Terminó la conversación. Ya Ru sabía que la señora Shen aguardaría allí hasta que él se marchase. No tenía familia ni otra vida aparte del trabajo que hacía para él. Ella era el espíritu que vigilaba ante su puerta.
Ya Ru regresó de nuevo junto a la ventana para contemplar la ciudad durmiente. Ya era mucho más de medianoche. Se sentía feliz. Había sido un buen día de cumpleaños pese a que la conversación con su hermana Hong Qui no había discurrido por donde él habría querido. Ella ya no comprendía qué pasaba en el mundo. Se negaba a ver los nuevos tiempos. La idea de que fuesen apartándose cada vez más lo llenaba de pesar; pero era necesario. Por el bien del país. Ella tal vez llegaría a comprenderlo un día.

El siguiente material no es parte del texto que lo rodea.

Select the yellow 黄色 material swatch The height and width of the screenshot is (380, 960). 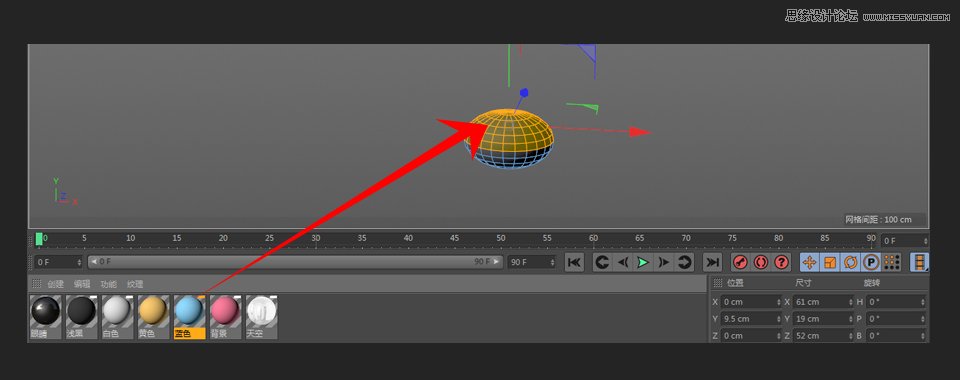[x=153, y=316]
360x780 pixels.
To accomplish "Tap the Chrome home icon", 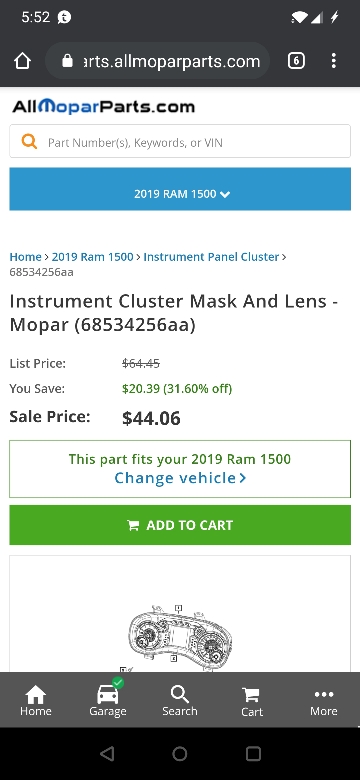I will (22, 61).
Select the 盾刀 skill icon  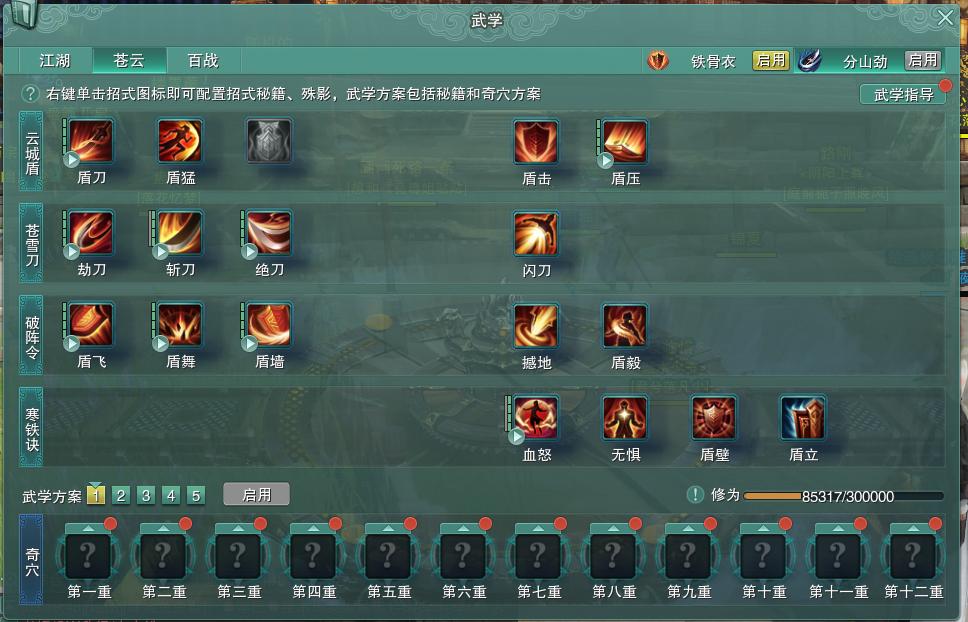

Lo más importante de aquella noche era, en cualquier caso, que todos los preparativos, la compleja búsqueda y la investigación habían terminado. Diez años le había llevado a Ya Ru esclarecer el pasado y elaborar un plan. No fueron pocas las ocasiones en que estuvo a punto de abandonar. Demasiada información había quedado oculta con el transcurso de los años. Mas, cuando leyó el diario de Wang San, recuperó la fuerza necesaria. Se contagió de la ira experimentada por San, que ahora ardía tan viva en su fuero interno como cuando todo ocurrió. Y él tenía poder suficiente para hacer lo que San nunca consiguió.
Al final del diario había unas páginas vacías. En ellas escribiría Ya Ru el último capítulo cuando todo hubiese concluido. Había elegido el día de su cumpleaños para enviar a Liu Xin a su viaje por el mundo y hacer lo que había que hacer. Ello le causaba una sensación de liviandad.
Ya Ru permaneció largo rato inmóvil ante la ventana. Después apagó la luz y salió por la puerta trasera que conducía a su ascensor privado.
Cuando se subió a su coche, que aguardaba en el garaje subterráneo, le pidió al chófer que se detuviese junto a Tiananmen. A través de los cristales ahumados pudo ver la plaza desierta, a excepción de la eterna presencia de los militares enfundados en sus verdes uniformes.
Allí proclamó Mao en su día el nacimiento de la nueva república popular. Él ni siquiera había nacido.
Pensó que los grandes sucesos por venir no se harían públicos en aquella plaza del Reino del Centro.
Ese mundo crecería bajo el más profundo de los silencios. Hasta que nadie pudiese evitar lo que iba a suceder.